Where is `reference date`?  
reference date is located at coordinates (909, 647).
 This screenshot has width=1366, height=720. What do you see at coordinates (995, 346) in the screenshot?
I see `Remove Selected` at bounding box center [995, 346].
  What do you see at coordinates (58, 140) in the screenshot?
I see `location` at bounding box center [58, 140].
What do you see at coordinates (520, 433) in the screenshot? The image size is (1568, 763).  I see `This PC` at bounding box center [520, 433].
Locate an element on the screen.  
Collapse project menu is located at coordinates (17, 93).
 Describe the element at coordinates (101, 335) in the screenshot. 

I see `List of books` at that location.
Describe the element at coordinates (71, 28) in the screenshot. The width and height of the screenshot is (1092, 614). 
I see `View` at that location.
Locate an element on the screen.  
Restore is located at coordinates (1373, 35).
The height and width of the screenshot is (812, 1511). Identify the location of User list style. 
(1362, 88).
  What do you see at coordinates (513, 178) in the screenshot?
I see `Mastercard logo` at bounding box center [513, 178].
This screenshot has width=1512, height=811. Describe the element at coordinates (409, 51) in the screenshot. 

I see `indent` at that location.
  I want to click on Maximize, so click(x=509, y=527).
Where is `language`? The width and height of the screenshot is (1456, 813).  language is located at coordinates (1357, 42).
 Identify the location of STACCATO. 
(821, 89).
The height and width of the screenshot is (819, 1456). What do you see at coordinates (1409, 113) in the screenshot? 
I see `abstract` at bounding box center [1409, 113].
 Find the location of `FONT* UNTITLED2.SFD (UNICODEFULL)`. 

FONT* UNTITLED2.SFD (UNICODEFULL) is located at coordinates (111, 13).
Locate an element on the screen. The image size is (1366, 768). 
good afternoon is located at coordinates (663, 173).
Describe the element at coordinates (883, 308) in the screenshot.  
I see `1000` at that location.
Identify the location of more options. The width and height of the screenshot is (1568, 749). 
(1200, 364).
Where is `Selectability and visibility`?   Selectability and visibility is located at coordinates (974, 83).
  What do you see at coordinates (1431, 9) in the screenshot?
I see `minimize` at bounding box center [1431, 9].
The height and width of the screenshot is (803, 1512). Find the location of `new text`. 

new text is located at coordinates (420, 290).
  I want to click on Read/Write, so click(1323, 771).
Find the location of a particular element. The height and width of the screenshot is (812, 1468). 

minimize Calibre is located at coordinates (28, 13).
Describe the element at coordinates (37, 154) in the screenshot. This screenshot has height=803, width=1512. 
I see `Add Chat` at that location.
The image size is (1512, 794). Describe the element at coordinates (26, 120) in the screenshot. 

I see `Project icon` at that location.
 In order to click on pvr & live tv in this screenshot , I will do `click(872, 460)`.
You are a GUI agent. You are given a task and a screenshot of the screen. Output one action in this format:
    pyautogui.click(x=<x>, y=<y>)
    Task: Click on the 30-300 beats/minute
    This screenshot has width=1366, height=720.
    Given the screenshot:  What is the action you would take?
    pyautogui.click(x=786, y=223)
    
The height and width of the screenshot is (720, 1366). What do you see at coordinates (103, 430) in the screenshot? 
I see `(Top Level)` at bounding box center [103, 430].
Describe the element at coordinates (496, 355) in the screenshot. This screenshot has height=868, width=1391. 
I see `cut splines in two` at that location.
◆ ◆ ◆
* [AIM OF THE EXERCISE]
Copy out word for word the part of the material above that opens with the line containing "coordinates (1357, 42)." and closes with the line containing "(1200, 364).", keeping both of those lines.

* [TASK RESPONSE]
Where is `language`? The width and height of the screenshot is (1456, 813).  language is located at coordinates (1357, 42).
 Identify the location of STACCATO. 
(821, 89).
The height and width of the screenshot is (819, 1456). What do you see at coordinates (1409, 113) in the screenshot? 
I see `abstract` at bounding box center [1409, 113].
 Find the location of `FONT* UNTITLED2.SFD (UNICODEFULL)`. 

FONT* UNTITLED2.SFD (UNICODEFULL) is located at coordinates (111, 13).
Locate an element on the screen. The image size is (1366, 768). 
good afternoon is located at coordinates (663, 173).
Describe the element at coordinates (883, 308) in the screenshot.  
I see `1000` at that location.
Identify the location of more options. The width and height of the screenshot is (1568, 749). 
(1200, 364).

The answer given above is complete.